Pemuda itu melangkah masuk, menyapukan pandangan ke seluruh kelas yang seketika menjadi hening. Seolah semua orang ikut memperhatikannya, tapi bagi Nayla, hanya ada dia seorang.

"Maaf, saya telat," ucapnya pelan pada dosen di depan. Suaranya dalam, tenang, tapi membawa getaran aneh di dada Nayla.

Dosen hanya mengangguk, dan pemuda itu berjalan ke bangku kosong di samping Nayla. Detik itu, waktu seakan melambat. Nayla menelan ludah, jantungnya berdegup lebih cepat dari biasanya. Kenapa harus duduk di sampingku?

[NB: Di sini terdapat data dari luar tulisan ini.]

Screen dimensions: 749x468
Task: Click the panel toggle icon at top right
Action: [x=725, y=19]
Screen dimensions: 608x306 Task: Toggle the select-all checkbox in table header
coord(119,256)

Ia menunduk, pura-pura sibuk dengan bukunya. Namun, dari ujung matanya, ia bisa melihat pemuda itu duduk santai, menaruh tas, lalu menoleh sebentar ke arahnya.

Senyum tipis.

Itu saja sudah cukup membuat wajah Nayla panas.

"Hai," sapanya singkat.

Nayla hampir saja tersedak napas sendiri. Ia memaksa bibirnya bergerak. "H-hai…" jawabnya lirih, hampir tak terdengar.

Mereka tidak melanjutkan percakapan. Hanya diam, tapi diam yang penuh arti. Di luar, hujan kembali turun, menambah suasana hening yang anehnya terasa intim.

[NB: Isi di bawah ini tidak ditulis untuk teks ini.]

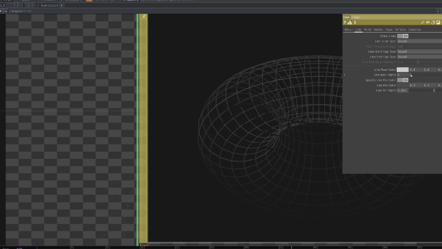Open the Line Joint Type dropdown
The height and width of the screenshot is (249, 442).
tap(419, 41)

Suara hujan di luar semakin deras. Butiran air mengetuk kaca jendela dengan ritme tak beraturan, membuat suasana kelas semakin terasa dingin. Dosen mulai menjelaskan materi, tapi bagi Nayla, setiap kata hanya lewat tanpa sempat masuk ke kepala. Pikirannya teralihkan sepenuhnya pada sosok di sampingnya.

Elhan—pemuda yang baru saja memperkenalkan diri singkat dengan senyum tipis—duduk santai, pena di tangannya bergerak luwes menyalin catatan. Nayla menatap ujung jarinya sendiri, berusaha mengabaikan degup jantung yang terus menghantam tulang rusuk.

Kenapa aku seperti anak kecil yang baru pertama kali bertemu orang asing? gumamnya dalam hati. Bodoh sekali, Nayla.

Dari sudut matanya, ia melihat Elhan sesekali menoleh, mungkin untuk melirik papan tulis. Tapi setiap tatapan singkat itu terasa seperti sorotan cahaya yang membuat pipinya semakin panas.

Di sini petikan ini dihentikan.